The task
Instruction for the entries that follow: retype exactly the lines from the line with "[Subscribe] (625, 2213)" to the line with "Services (375, 2396)", both included, and omit all others.

Records to use
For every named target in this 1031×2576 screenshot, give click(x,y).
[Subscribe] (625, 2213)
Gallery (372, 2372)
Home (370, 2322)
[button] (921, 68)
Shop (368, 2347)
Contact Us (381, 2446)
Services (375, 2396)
---
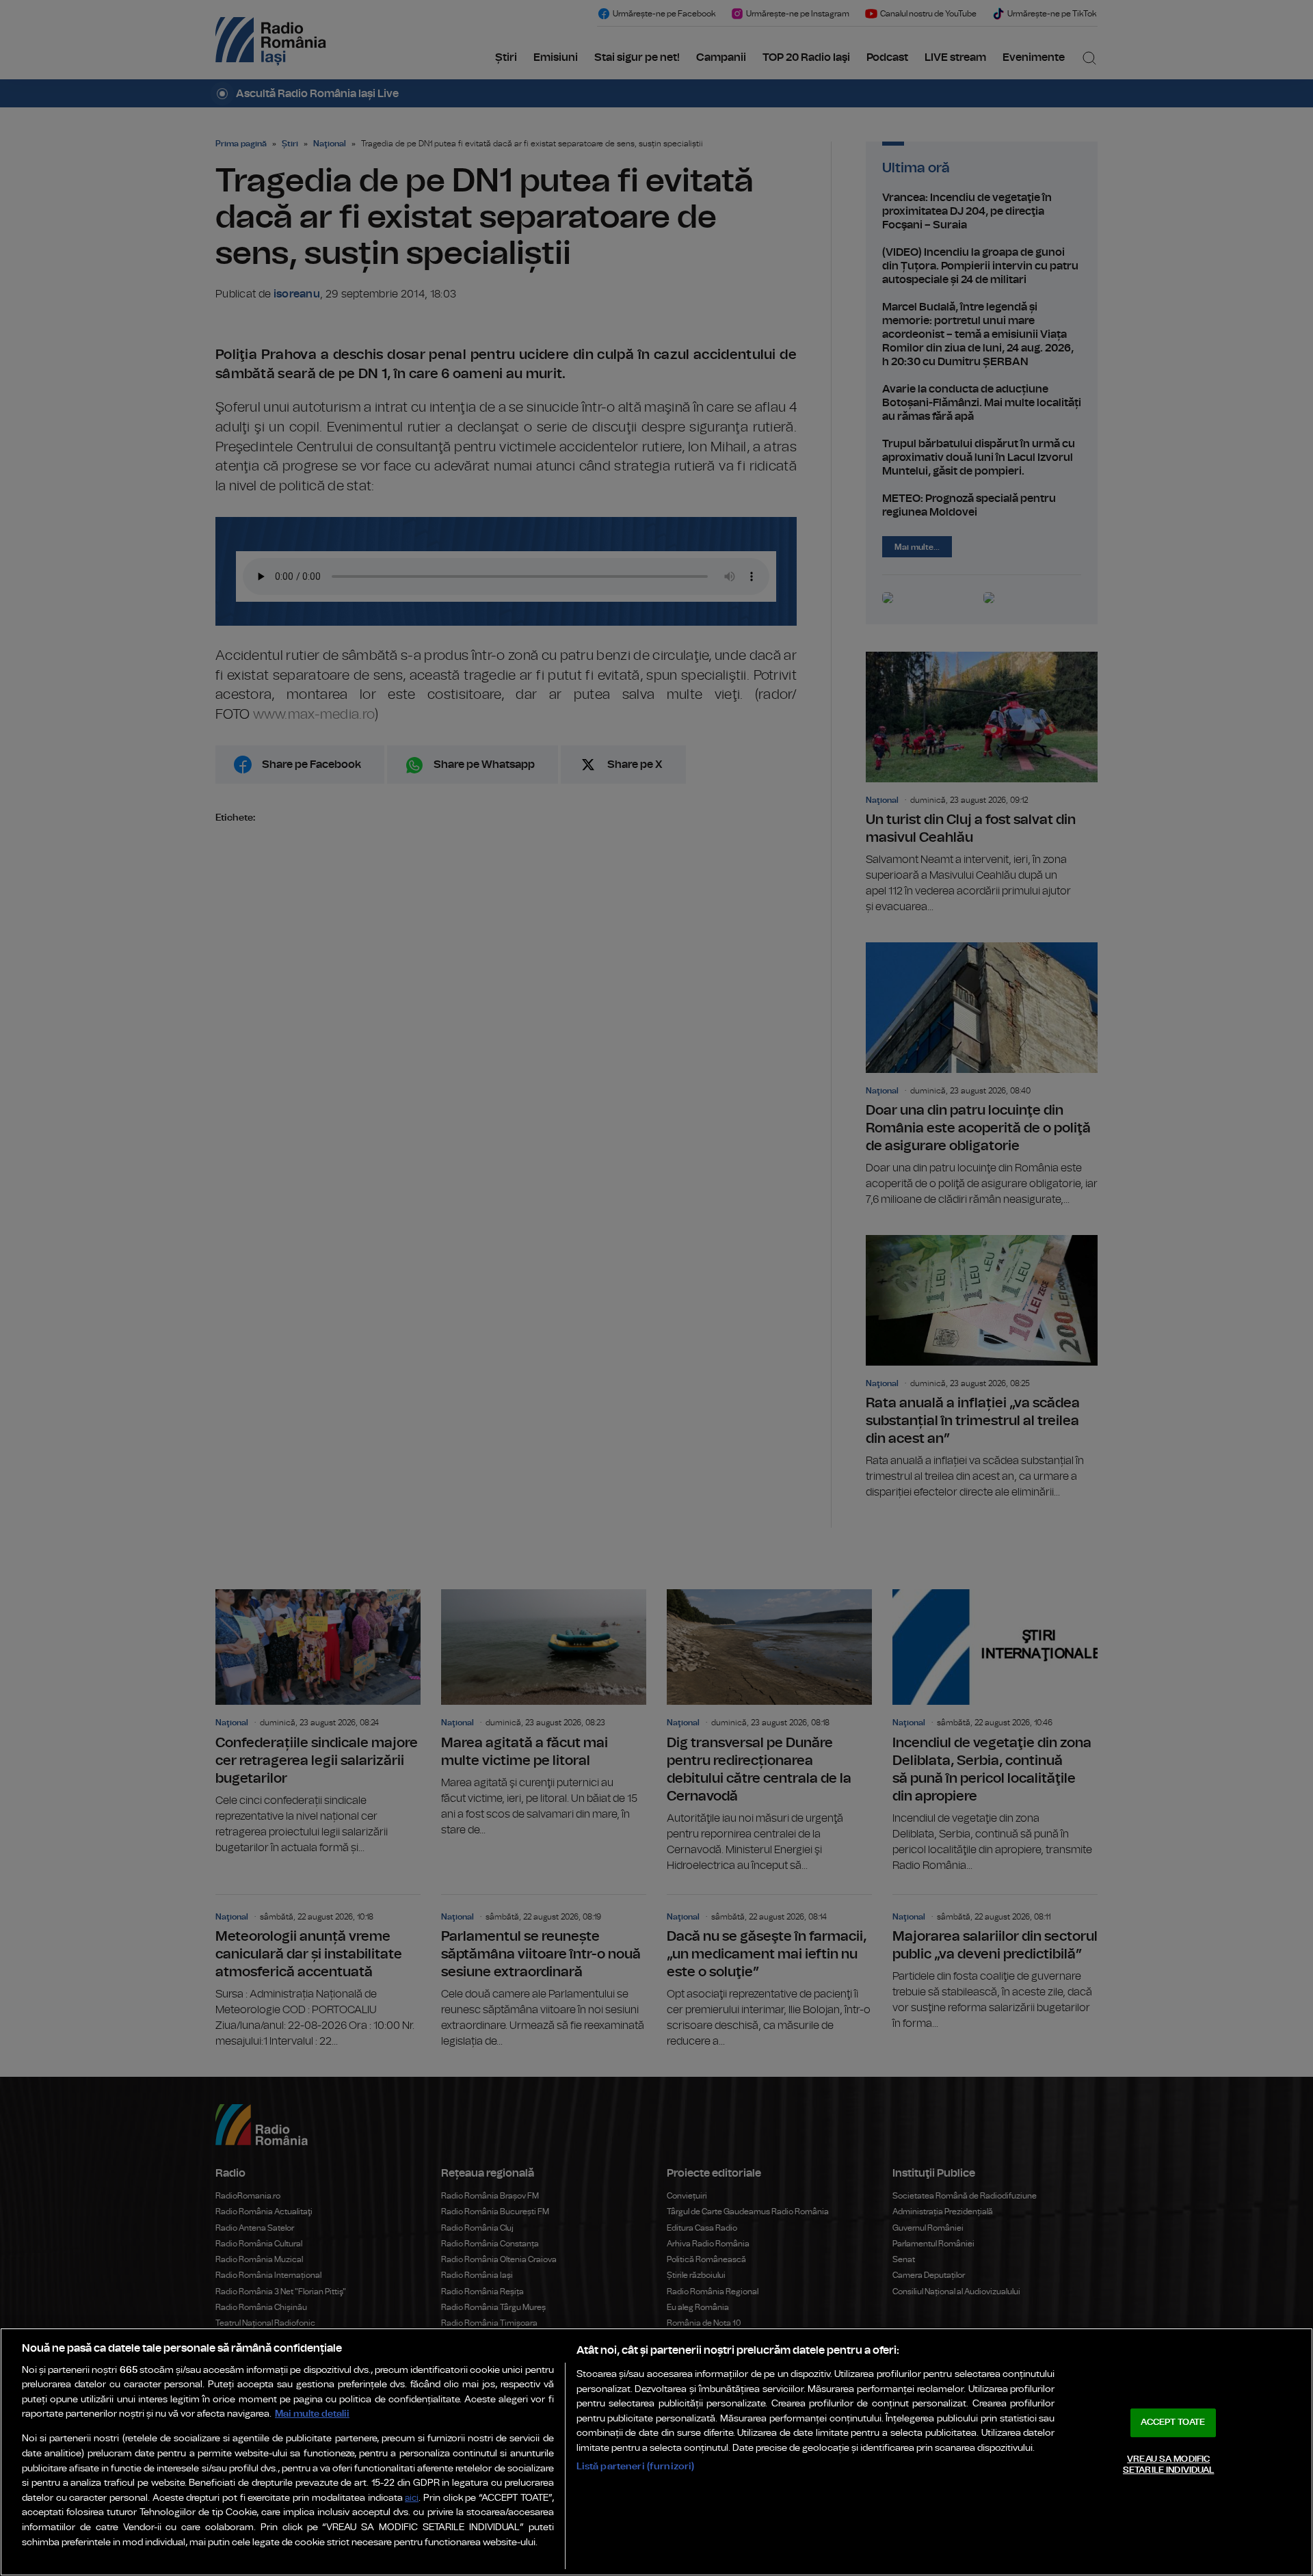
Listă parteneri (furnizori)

Answer for this exercise
[Subscribe] (625, 2213)
Gallery (372, 2372)
Home (370, 2322)
[button] (921, 68)
Shop (368, 2347)
Contact Us (381, 2446)
Services (375, 2396)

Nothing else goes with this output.